Zomato touted "Adjusted EBITDA improvements" while bleeding ₹356 crore in actual losses in the quarter it went public. The company was burning cash, issuing massive stock grants to employees (diluting existing shareholders), and paying substantial rent—but all of this was swept under the rug of "adjustments."
Valuation guru Aswath Damodaran explicitly called out this practice:
"And no, you cannot add back stock-based compensation and come up with an adjusted EBITDA to claim otherwise..."
Source: NYU Stern, Zomato Update Analysis
Eventually, even Zomato had to admit the game was up. From Q2 FY23 onwards, the company was forced to include actual rent paid in its Adjusted EBITDA, effectively admitting the previous metric "did not appropriately reflect cash profit/loss."
This is the anatomy of the distraction. By focusing investor attention on a sanitized, "adjusted" metric, Zomato diverted scrutiny from the massive bottom-line hemorrhaging. It justified a ₹9,375 crore IPO valuation that the market eventually corrected—violently.
Paytm took metric engineering to its logical extreme with "Contribution Profit"—a term that sounds sophisticated but is functionally meaningless for valuation.
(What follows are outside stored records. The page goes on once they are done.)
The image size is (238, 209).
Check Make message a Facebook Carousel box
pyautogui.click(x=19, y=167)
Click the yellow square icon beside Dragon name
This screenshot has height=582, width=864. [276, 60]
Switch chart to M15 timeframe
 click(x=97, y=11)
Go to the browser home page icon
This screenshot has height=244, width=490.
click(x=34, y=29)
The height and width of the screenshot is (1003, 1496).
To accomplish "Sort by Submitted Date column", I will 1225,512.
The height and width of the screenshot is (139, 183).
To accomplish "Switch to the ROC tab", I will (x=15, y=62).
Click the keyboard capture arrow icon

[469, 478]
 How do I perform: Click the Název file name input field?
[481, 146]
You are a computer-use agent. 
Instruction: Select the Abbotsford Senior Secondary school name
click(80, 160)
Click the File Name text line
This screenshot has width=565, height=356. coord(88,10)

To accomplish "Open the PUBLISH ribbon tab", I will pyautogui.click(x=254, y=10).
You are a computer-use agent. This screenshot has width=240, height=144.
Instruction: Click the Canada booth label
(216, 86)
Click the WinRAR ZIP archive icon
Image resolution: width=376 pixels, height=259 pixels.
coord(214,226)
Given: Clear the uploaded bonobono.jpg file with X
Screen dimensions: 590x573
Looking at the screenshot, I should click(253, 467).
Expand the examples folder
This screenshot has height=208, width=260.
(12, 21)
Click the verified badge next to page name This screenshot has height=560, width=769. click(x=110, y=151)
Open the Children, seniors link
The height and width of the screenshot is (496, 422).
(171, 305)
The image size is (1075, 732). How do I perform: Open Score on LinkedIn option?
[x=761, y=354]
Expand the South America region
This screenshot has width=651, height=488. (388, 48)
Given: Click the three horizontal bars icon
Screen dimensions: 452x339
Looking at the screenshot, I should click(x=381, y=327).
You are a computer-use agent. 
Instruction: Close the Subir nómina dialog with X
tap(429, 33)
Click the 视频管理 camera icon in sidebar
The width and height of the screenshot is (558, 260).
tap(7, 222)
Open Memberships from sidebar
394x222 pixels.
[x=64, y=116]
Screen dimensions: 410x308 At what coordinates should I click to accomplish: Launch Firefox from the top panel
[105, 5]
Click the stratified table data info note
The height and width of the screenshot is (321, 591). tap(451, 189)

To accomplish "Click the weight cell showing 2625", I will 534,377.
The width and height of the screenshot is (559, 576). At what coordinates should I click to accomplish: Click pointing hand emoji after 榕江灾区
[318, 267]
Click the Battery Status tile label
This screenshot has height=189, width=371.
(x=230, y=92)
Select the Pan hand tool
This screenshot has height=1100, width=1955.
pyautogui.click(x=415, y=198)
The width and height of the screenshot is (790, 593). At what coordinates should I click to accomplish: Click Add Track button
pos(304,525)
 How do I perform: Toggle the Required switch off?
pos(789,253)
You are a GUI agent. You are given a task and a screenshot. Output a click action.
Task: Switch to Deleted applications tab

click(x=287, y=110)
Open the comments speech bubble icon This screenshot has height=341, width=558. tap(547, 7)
Contribution Profit Definition: Revenue minus Payment Processing Charges and Promotional Expenses.
What it excludes: Employee costs (including massive ESOPs), technology infrastructure, administrative expenses, depreciation, interest, taxes—essentially, every fixed cost required to run the business.
In the lead-up to the IPO (FY21), Paytm touted a Contribution Margin of 30% and a Contribution Profit of ₹363 crore. This was the metric sold to investors during roadshows. It sounded healthy. It suggested positive unit economics.
The reality:

The ₹2,064 crore gap between "Contribution Profit" and Net Loss is the elephant in the room. It represents the colossal fixed costs, ESOP expenses, and infrastructure burn required to run Paytm—costs that don't disappear just because you exclude them from a custom metric.
The "Contribution Profit" narrative suggested: "If we just scale up, we'll be profitable—the unit economics work!" But scaling a loss-making structure doesn't create profitability—it scales the losses. Which is exactly what happened post-IPO.
By focusing retail attention on the 30% Contribution Margin, Paytm diverted scrutiny from the ₹1,701 crore cash burn. This financial engineering allowed them to market the IPO at ₹2,150/share—a valuation that collapsed almost immediately as the market reverted to valuing actual profitability (or the lack thereof).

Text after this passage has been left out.